An affirmation heartened and supported by this simple affirmation, “Today, I am grateful for…”
And I love Marigold Wellington’s reaction, “I live to enjoy life by the littlest things, feeling the grass between my toes, breathing fresh air, watching the wind sway the trees, enjoying the company of loved ones, a deep conversation, getting lost in a good book, going for a walk in nature, watching my kids grow up. Just the feeling itself of being alive, the absolutely amazing fact that we are here right now, breathing, thinking, doing.”
And, in the “I’m grateful for” category, I’ll add music. For me, music is a healing salve and a doorway to the present moment. In the quirky movie, Joe Versus the Volcano, Tom Hanks character tells a Mariachi band, “Play us a song what would drive us insane, that would make our hearts swell and burst.” It reminded me of Kerouac’s little bar in Mexico (from On the Road).
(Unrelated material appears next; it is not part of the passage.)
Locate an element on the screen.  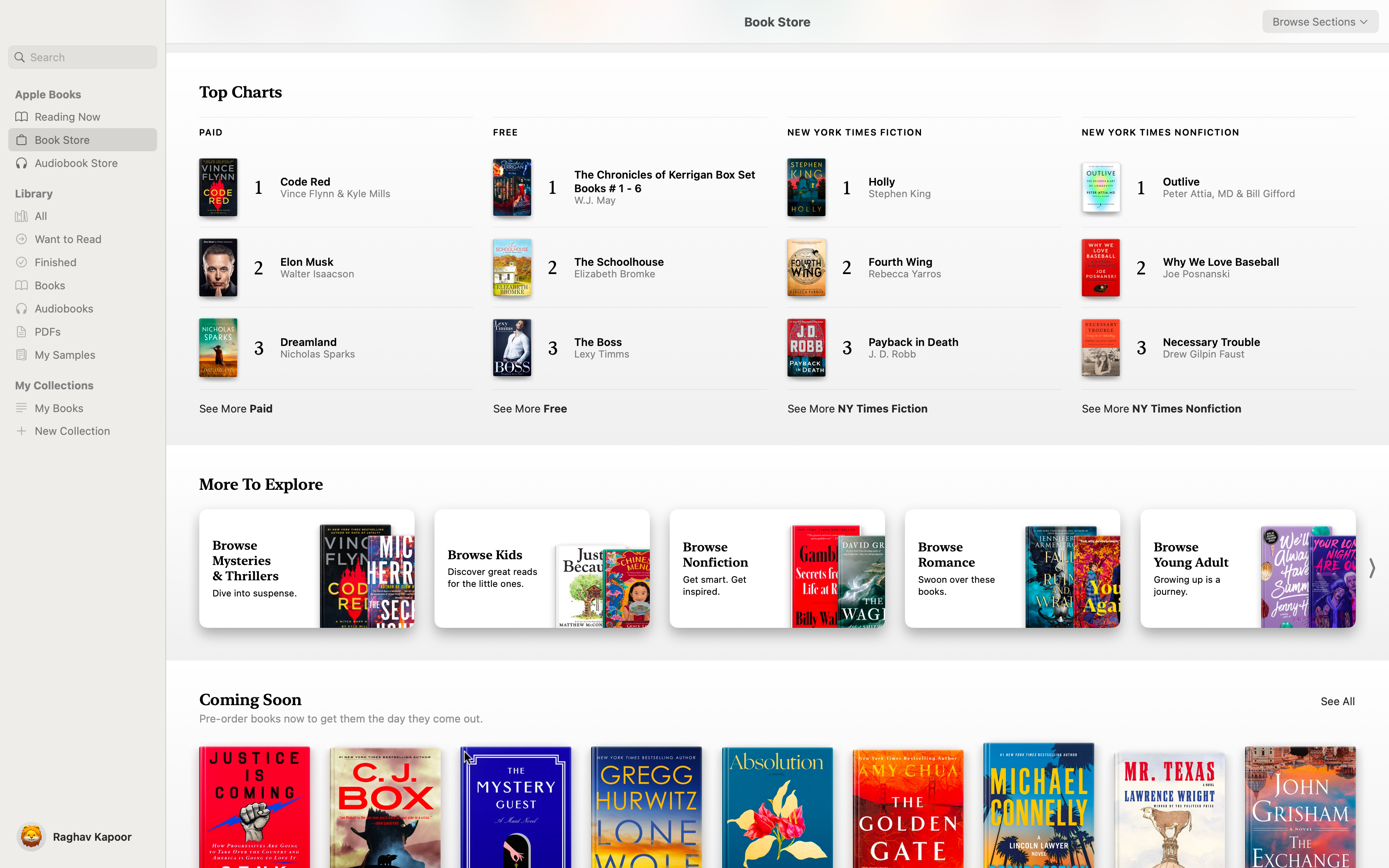
Move forward to view forthcoming titles is located at coordinates (2613404, 968688).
He says that was the only time he ever got to hear music played loud enough.
Kids get it. I remember a conversation I had with my son Zach when he was 9 1/2 years old.
“You know Dad,” Zach is talking with his mouth full of cereal, “I think my life has been pretty full.”
“Really?” I say to my son.
“Yeah. I mean, think about it. I have actually held a Serval Cat. In my lap. I have touched a real NASCAR race-car. I have been on an Aircraft Carrier. I have ridden in a real Ferrari. I have touched the actual Spruce Goose. And I have been within one foot of a Crossbill, and he didn’t even move. Not bad.”
No, son, not bad. Even better that you see it that way.
Thank you, Rabbi Harold S. Kushner. “When your life is filled with the desire to see the holiness in everyday life, something magical happens: Ordinary life becomes extraordinary, and the very process of life begins to nourish your soul.”
A blessed Easter to you all…
Prayer for Easter weekend…
Draw us forth, God of all creation.
Draw us forward and away from limited certainty
into the immense world of your love.
Give us the capacity to even for a moment
taste the richness of the feast you give us.
Give us the peace to live with uncertainty,
with questions,
with doubts.
Help us to experience the resurrection anew
with open wonder and an increasing ability
to see you in the people of Easter.
Amen.
(Author Unknown)
Prayer for our week…
May the Lord Bless you and keep you.
May the Lord make his face to shine upon you and be gracious unto you.
May God give you grace not to sell yourselves short,
Grace to risk something big for something good,
Grace to remember that the world is now too dangerous for anything but truth, and too small for anything but love.
May God take your minds and think through them.
May God take your lips and speak through them.
May God take your hands and work through them.
May God take your hearts and set them on fire.